Synthesis and in vivo studies of a selective ligand for the dopamine transporter: 3 beta-(4-[125I]iodophenyl) tropan-2 beta-carboxylic acid isopropyl ester ([125I]RTI-121)

A selective ligand for the dopamine transporter 3 beta-(4-iodophenyl)tropan-2 beta-carboxylic acid isopropyl ester (RTI-121) has been labeled with iodine-125 by electrophilic radioiododestannylation. The [125I]RTI-121 was obtained in good yield (86 +/- 7%, n = 3) with high radiochemical purity (> 99%) and specific radioactivity (1210-1950 mCi/mumol). After i.v. administration of [125I]RTI-121 to mice, the rank order of regional brain tissue radioactivity (striatum > olfactory tubercles > > cortex, hippocampus, thalamus, hypothalamus, cerebellum) was consistent with dopamine transporter labeling. Specific in vivo binding in striatum and olfactory tubercles was saturable, and was blocked by the dopamine transporter ligands GBR 12,909 and (+/-)-nomifensine. By contrast, binding was not reduced by paroxetine, a serotonin transporter inhibitor, or desipramine, a norepinephrine transporter inhibitor. A variety of additional drugs having high affinities for recognition sites other than the neuronal dopamine transporter also had no effect. The [125I]RTI-121 binding in striatum and olfactory tubercles was inhibited by d-amphetamine in dose-dependent fashion. Nonmetabolized radioligand represents 85% of the signal observed in extracts of whole mouse brain. Thus, [125I]RTI-121 is readily prepared, and is a useful tracer for dopamine transporter studies in vivo.

--- TASKS AND EXERCISES ---
A – Please transcribe the RTI-121 abstract from "Synthesis and in" to "isopropyl ester ([125I]RTI-121)".
B – Render this sentence from the RTI-121 abstract into Spanish: "By contrast, binding was not reduced by paroxetine, a serotonin transporter inhibitor, or desipramine, a norepinephrine transporter inhibitor."

--- GIVEN RECORDS ---
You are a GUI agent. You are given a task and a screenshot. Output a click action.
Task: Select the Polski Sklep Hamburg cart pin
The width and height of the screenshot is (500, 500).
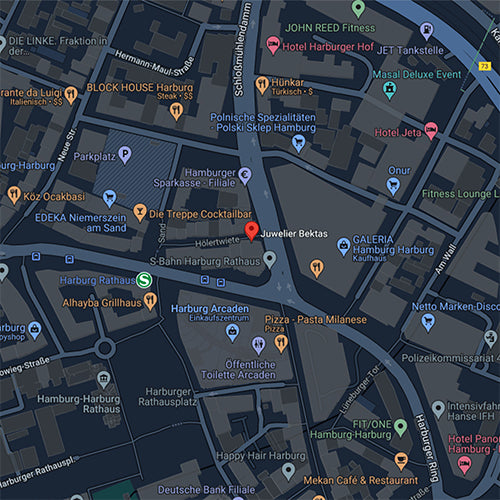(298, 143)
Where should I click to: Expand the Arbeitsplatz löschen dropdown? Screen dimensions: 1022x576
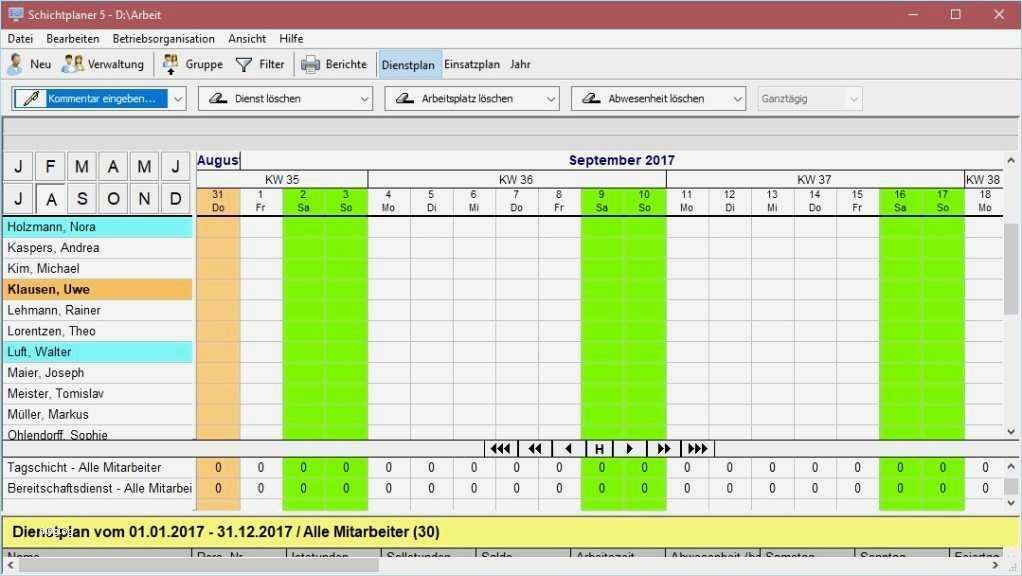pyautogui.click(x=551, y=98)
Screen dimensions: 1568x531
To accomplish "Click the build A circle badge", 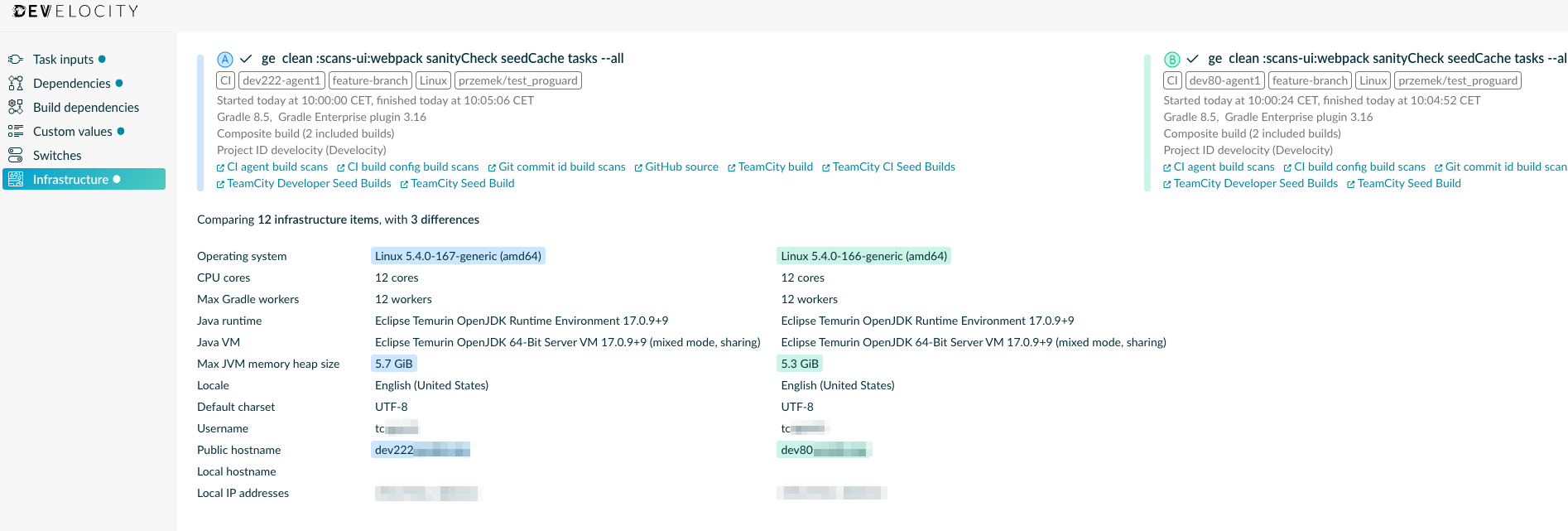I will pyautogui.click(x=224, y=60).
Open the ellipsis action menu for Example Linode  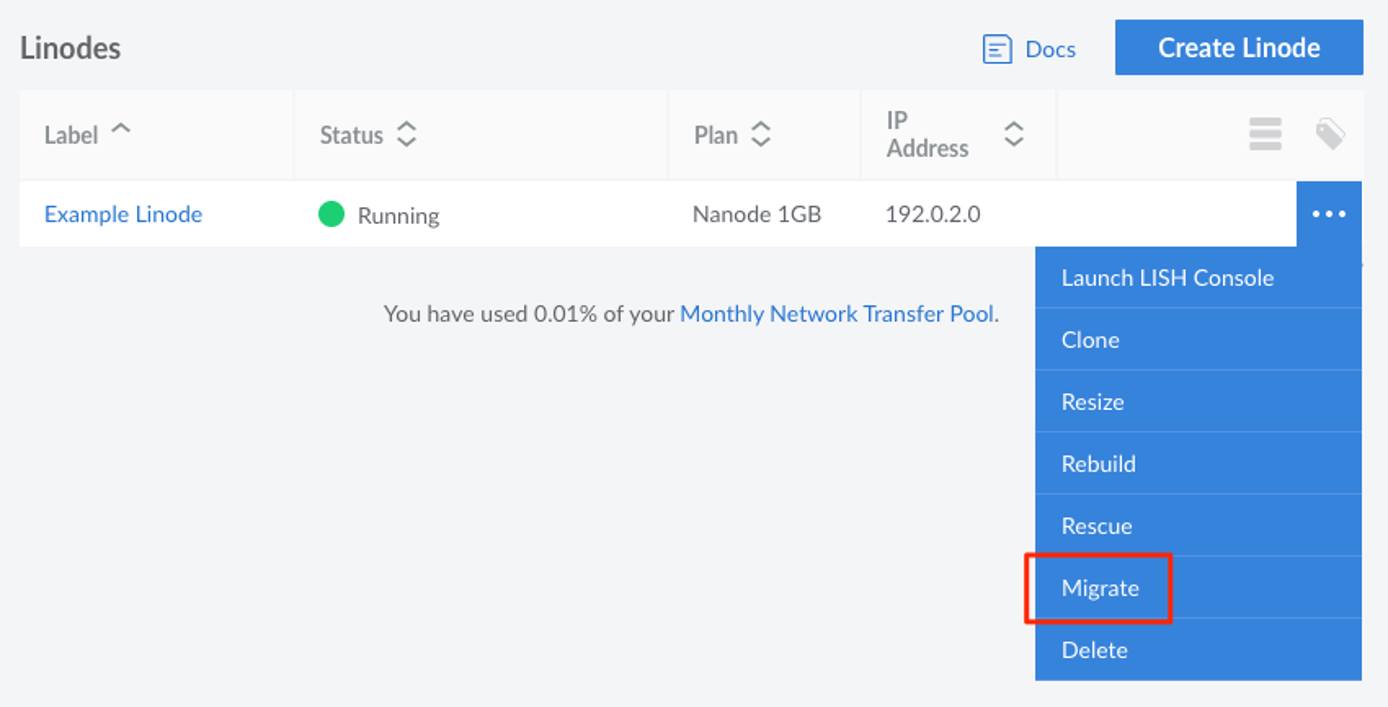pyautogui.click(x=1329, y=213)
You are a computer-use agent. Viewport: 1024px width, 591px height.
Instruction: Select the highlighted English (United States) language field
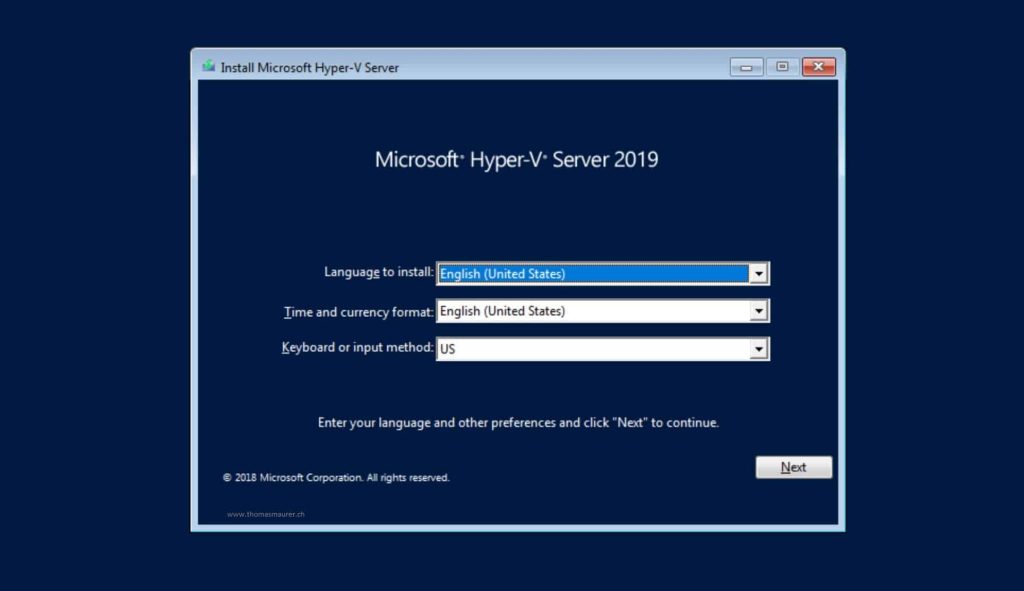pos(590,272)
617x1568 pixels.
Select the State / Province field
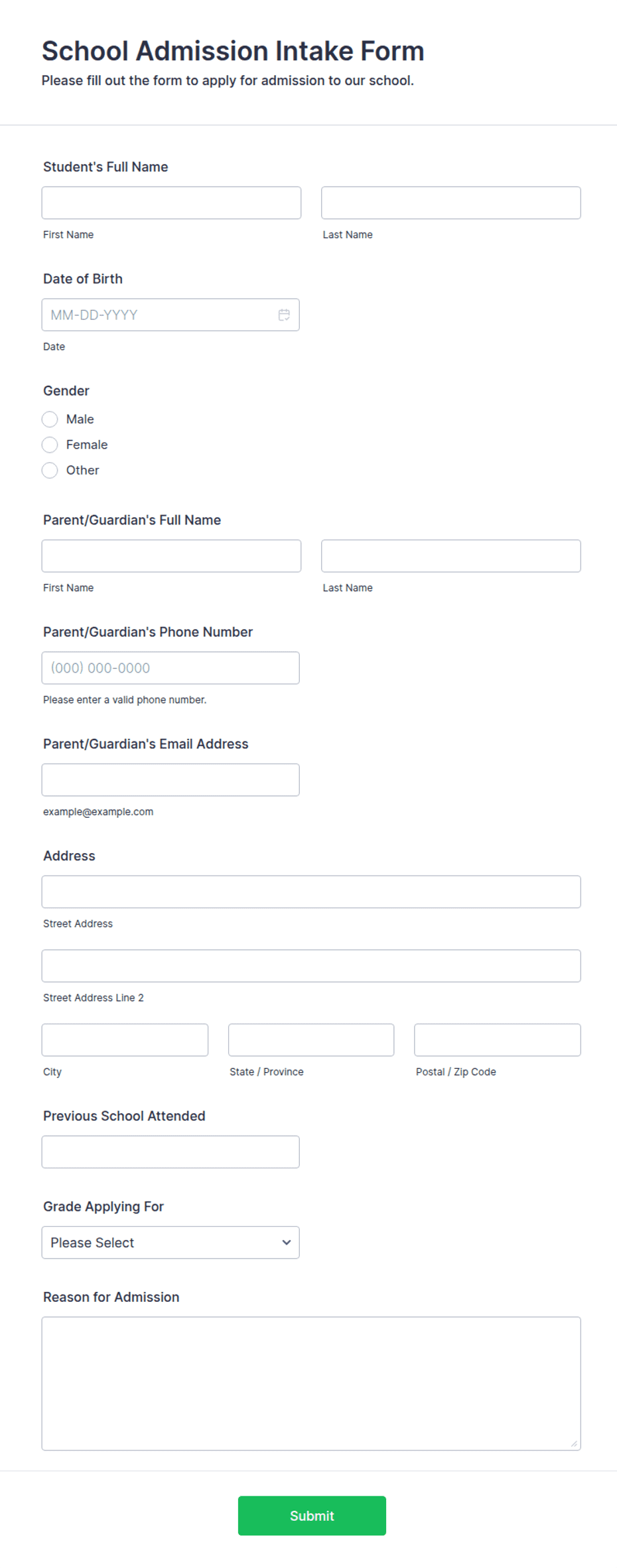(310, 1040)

--- REPLIES ---
A –
Synthesis and in vivo studies of a selective ligand for the dopamine transporter: 3 beta-(4-[125I]iodophenyl) tropan-2 beta-carboxylic acid isopropyl ester ([125I]RTI-121)

B – En cambio, la unión no se redujo con paroxetina, un inhibidor del transportador de serotonina, ni con desipramina, un inhibidor del transportador de noradrenalina.